Ammon News - If you’ve been tapping TikTok‘s “Not Interested” button hoping to reclaim your feed, new research suggests the effort has a shorter shelf life than the platform implies. A study from Northeastern University’s Khoury College of Computer Sciences found that the feature provides only temporary relief, with unwanted content resurfacing within minutes after a user stops using it.
How the researchers tested it
The team, led by Professor Piotr Sapiezynski and doctoral student Levi Kaplan, ran a sock puppet audit on TikTok’s mobile app across three phases. They created automated accounts and trained each on cooking, fitness, or sports betting by having them watch over 200 videos on each topic. The accounts were then split into groups: one marked videos as “Not Interested,” and the other simply swiped past them.

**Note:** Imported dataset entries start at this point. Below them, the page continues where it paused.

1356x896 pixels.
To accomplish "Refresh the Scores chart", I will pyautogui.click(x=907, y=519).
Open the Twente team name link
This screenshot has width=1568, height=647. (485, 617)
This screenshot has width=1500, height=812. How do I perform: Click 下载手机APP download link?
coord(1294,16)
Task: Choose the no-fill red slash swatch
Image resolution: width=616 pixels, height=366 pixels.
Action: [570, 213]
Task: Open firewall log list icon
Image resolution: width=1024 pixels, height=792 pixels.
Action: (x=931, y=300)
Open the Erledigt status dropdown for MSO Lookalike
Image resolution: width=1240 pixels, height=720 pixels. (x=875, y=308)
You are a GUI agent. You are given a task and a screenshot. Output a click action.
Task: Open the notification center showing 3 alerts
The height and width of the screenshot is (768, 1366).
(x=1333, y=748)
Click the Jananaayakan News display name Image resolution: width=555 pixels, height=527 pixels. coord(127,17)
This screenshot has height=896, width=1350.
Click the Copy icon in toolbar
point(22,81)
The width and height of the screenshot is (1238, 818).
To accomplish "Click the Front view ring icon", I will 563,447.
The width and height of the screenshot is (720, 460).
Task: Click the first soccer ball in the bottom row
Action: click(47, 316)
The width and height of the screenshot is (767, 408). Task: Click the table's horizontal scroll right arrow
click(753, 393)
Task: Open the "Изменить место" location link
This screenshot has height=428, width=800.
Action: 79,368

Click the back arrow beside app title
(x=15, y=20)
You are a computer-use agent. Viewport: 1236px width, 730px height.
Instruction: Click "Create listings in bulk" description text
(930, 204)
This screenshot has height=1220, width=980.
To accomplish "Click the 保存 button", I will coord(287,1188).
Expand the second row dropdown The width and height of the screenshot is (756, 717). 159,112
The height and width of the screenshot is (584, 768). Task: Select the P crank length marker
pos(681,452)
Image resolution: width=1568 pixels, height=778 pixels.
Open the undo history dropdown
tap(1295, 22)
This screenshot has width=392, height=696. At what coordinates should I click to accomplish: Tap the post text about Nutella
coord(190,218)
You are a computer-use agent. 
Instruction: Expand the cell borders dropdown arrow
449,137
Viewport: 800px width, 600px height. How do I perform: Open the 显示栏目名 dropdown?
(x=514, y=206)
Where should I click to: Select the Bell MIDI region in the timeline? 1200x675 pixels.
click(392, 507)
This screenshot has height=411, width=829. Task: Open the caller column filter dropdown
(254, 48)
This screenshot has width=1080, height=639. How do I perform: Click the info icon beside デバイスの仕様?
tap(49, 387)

In the short term, the button worked better than swiping in the majority of test runs across all three categories. But the long-term results told a different story. Once the accounts stopped pressing the button, the flagged content returned quickly, with cooking videos, the study’s baseline category, rebounding especially fast.
The bigger concern
The researchers say the core problem is consistency. The button’s effectiveness varied significantly by topic, and users had no reliable way to predict when or why it would stop working. Kaplan noted that while the button is still better than doing nothing, TikTok users who find their feeds still dominated by content they’ve actively rejected are experiencing a documented platform behavior, not a glitch. Sapiezynski said the findings could be relevant for regulators in the European Union, where offering a control feature that doesn’t perform as described may qualify as a dark pattern under the Digital Services Act.
The study adds to a growing body of research questioning whether social media platforms’ user-facing controls deliver what they promise. The researchers have called on TikTok to make the feature work consistently across all content categories.